But I mean, the whole magazine's full of real people, so what do you do about that?
It's very real.
And we did say that we were going to do songs about it.
Yeah, no, it's good.
I don't think we should prejudge it.
I think we should play it.
What's it called?
It's called Too Beautiful for a Cranky Old Bag Like Me.
Let's hear it.
This is one of the bits from the article.
And so this is about the fact that she's met someone new.
Here it is.
Nearly three years after Sam lost her husband in a climbing accident, she's falling in love again.
But can she dare to let go of the past?
We'd started seeing each other nearly every day, but never talked of the future or uttered the L word.
That would have been crazy.
In fact, she was right.
Rob O was only 27.
I had more baggage than Terminal 5.
Better to let it go now.
So I ignored Rob-O's texts when they came Was cold to him on the phone, better to hurt now than later I was too old, too damaged He was so full of life, always excited Always wanting to do so much, see so many things
eventually after a week of the cold shoulder he came looking for me what's going on he asked his pale blue eyes looking hurt it all spilled out rob's death the age difference my fear for the future if we had a future i like you a bit too much i said i'm scared do you think i'm going to let you go
Out of the fairytale I'd once lived And tried to give this crazy thing a proper go I was too old, too damaged He was so full of life, always excited Always wanting to do so much, see so many things He was too beautiful for a cranky old bag
I think they should dance to that on the final of Strictly Come Dancing.
Yeah, you reckon?
Yes.
It's a sexy song, isn't it?
And I would like to stress, obviously, that my intention is not to make light of the bereavement.
We were in a tough corner.
Yeah, so much as the fact that it exists within the magazine Grazia, you know?
Yes, and we should also remind you that many other equally good ladies' magazines are available.
Mind the Gap.
Those big checks that they had in the 80s.
I know what you mean.
Well, the sort of Howard Jones thing that happened, wasn't it?
Big black and white checks.
It's like that, but a bit more colour.
But it's very much sort of Dexy's Bananarama.

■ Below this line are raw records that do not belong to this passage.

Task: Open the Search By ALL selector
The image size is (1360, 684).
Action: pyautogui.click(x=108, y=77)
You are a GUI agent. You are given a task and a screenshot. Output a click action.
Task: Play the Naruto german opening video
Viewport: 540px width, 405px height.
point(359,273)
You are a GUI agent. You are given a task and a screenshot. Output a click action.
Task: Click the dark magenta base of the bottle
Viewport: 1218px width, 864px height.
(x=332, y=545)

Bananarama used to wear those shirts.
Accessories were slightly different.
You know, the bananas would maybe have rolled up sleeves.
The occasional knotted tail.
Backcombed hair.
Well, the backcombed hair is in, obviously, but in a more gothic way.

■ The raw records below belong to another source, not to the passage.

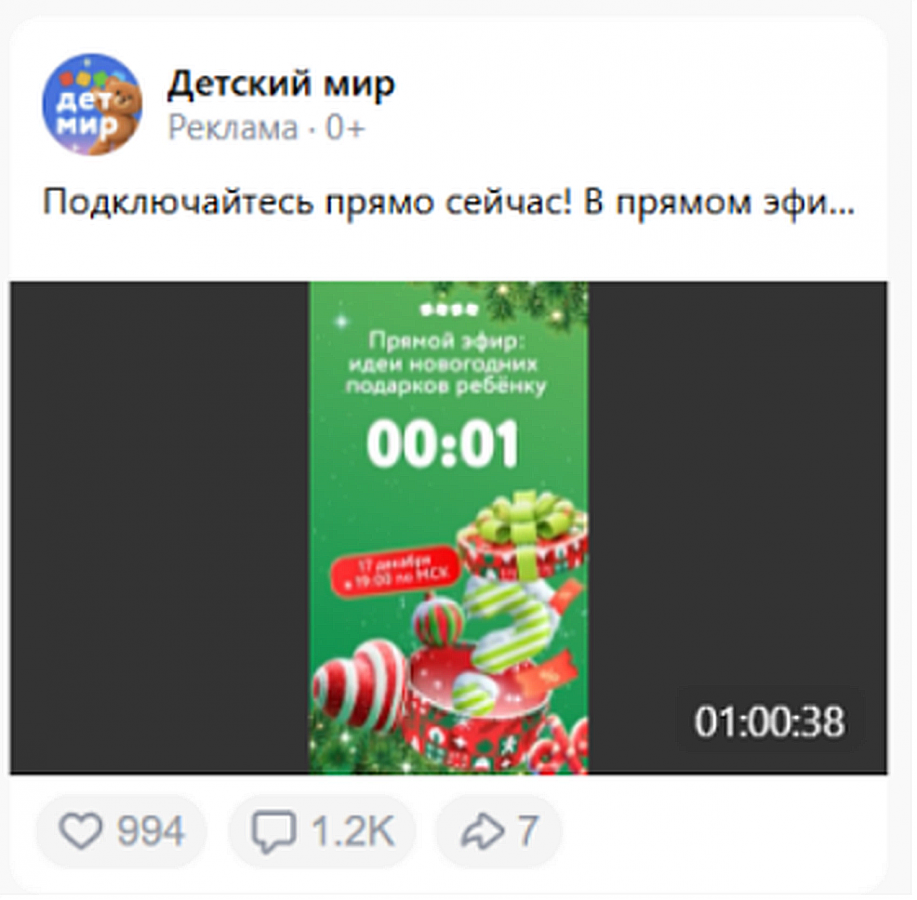The height and width of the screenshot is (900, 917).
Task: Click the red 17 декабря date badge
Action: 396,571
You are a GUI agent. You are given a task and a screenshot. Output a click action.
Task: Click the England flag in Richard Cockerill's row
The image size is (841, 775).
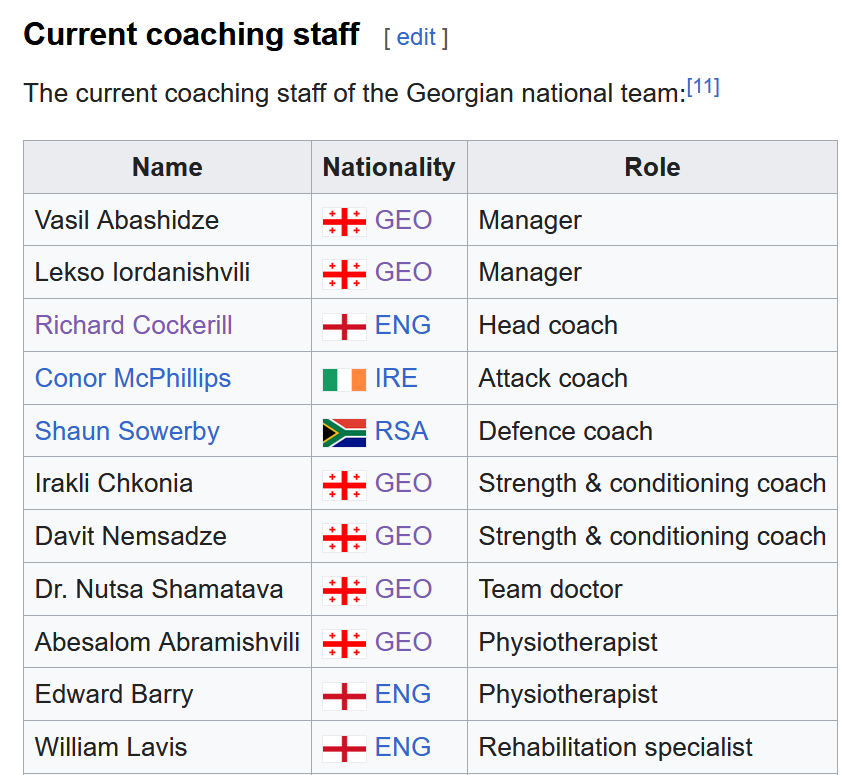[x=344, y=327]
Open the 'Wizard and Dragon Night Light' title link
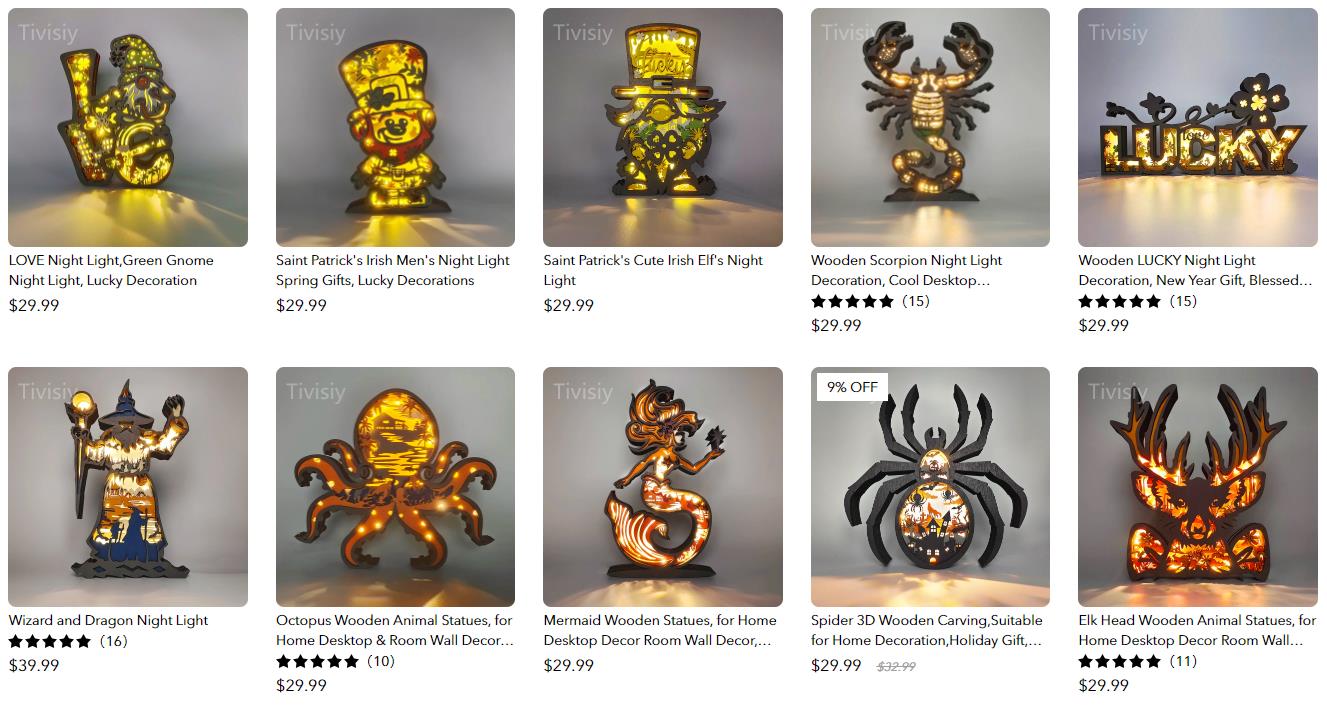The height and width of the screenshot is (708, 1327). pyautogui.click(x=108, y=620)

You're listening to two men who've read Grazia very thoroughly.
Ruffs are in.
But yeah, it's weird.
If you walk in the streets, it's as if a government edict has come down about Chequy Wild West shirts.
Right.
I've seen more clothes clashes in the high street this week than, not that I've ever looked for them before, or that I'm actually telling the truth.
Joe Clothes Clash Cornish.
I'm Grazia's fashion spy.
The thing that I've obviously not noticed, because it's been around for a while, but it's now like getting out of control, is the weird sort of drainpipe-y trousers, the low drainpipe-y trousers that men wear, which make them look as if their arse is incredibly low and their legs are incredibly short, as if they're little pony men.

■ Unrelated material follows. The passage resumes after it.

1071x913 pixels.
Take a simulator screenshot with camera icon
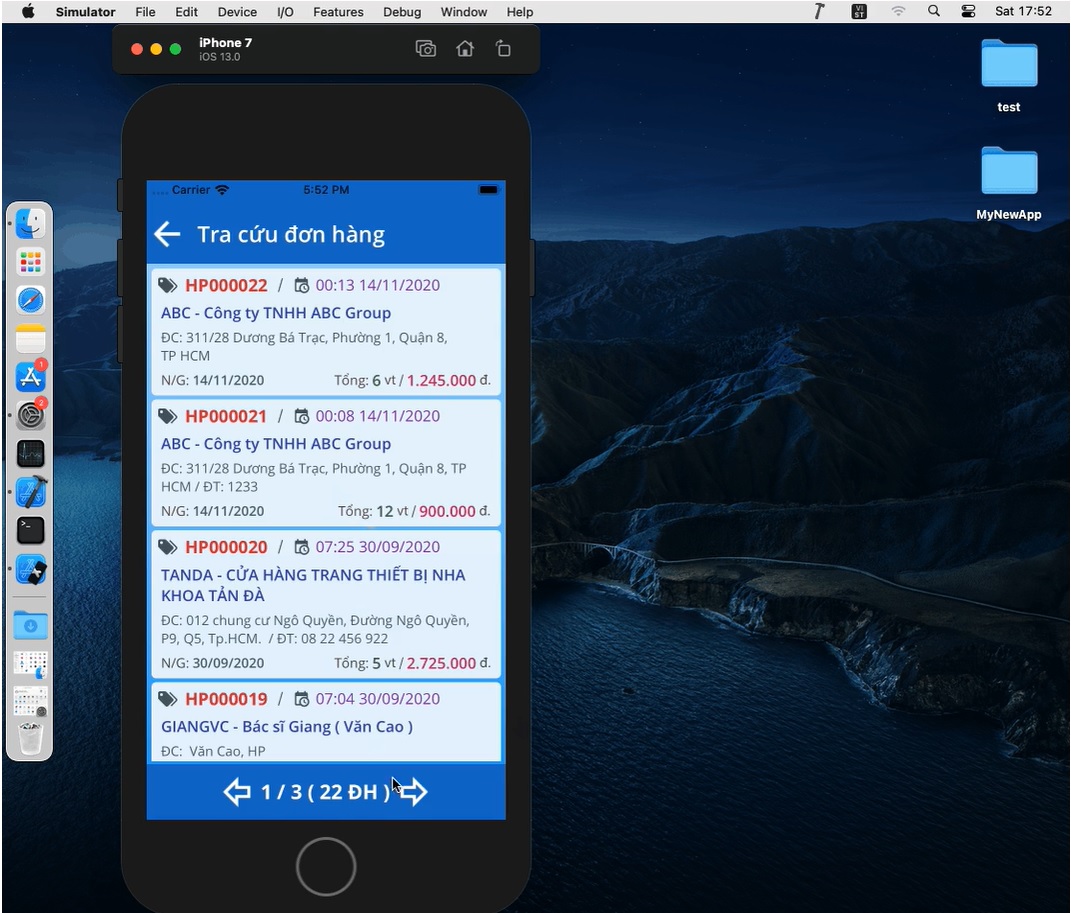coord(426,49)
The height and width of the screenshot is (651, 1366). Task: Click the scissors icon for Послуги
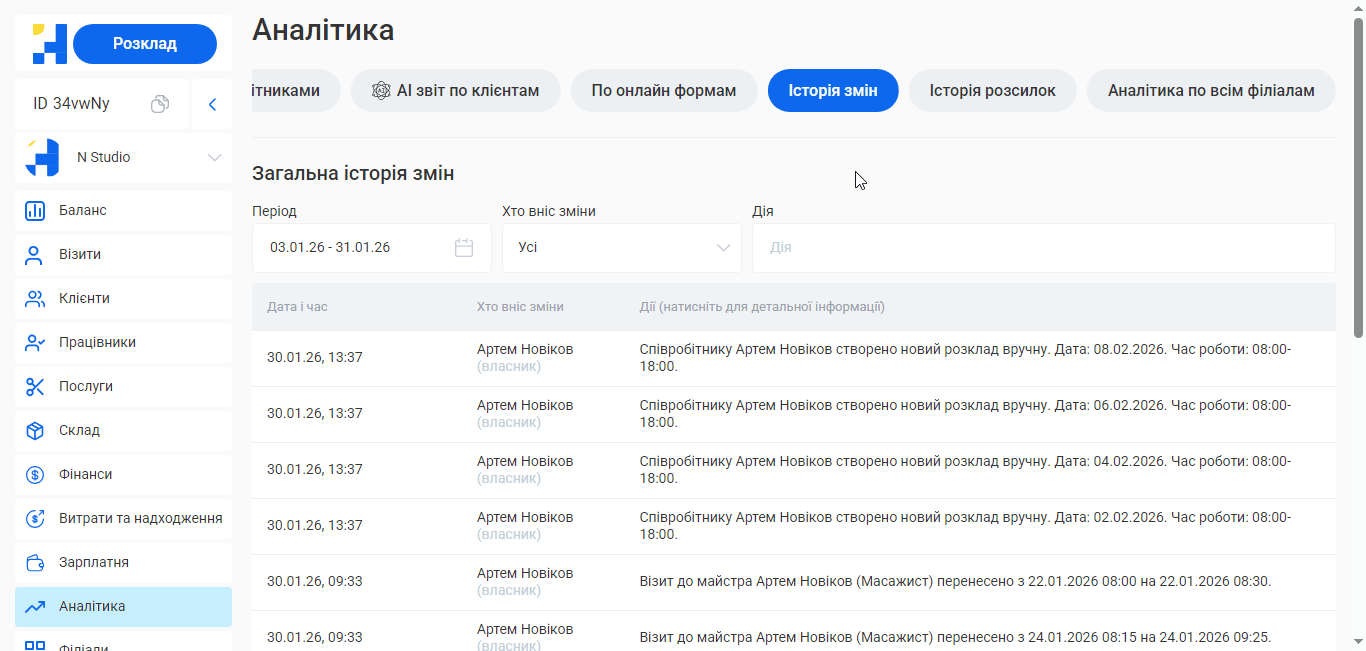pos(33,386)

Well, it's strange, isn't it?
Because baggy jeans were very in, hip-hoppy sort of skate jeans.
And then suddenly drain pipes came in, but they forgot to adjust the saggy bum.
Yeah.
So you've got this weird combination of a saggy jeans bum and the pipes.
That's right.
And then the winkle pickers.
Yeah.
So you've got winkles and bums.
Everything's on display.
It's weird because it makes a lot of good-looking men who are clearly well-proportioned look totally out of proportion.
Do you think so?
Makes them look like Noel Fielding.
Right.
Fielding and Brand are the standard bearers for this fashion, aren't they?
The tapering legs, the saggy bum, it's sort of like a sexy chimney sweep.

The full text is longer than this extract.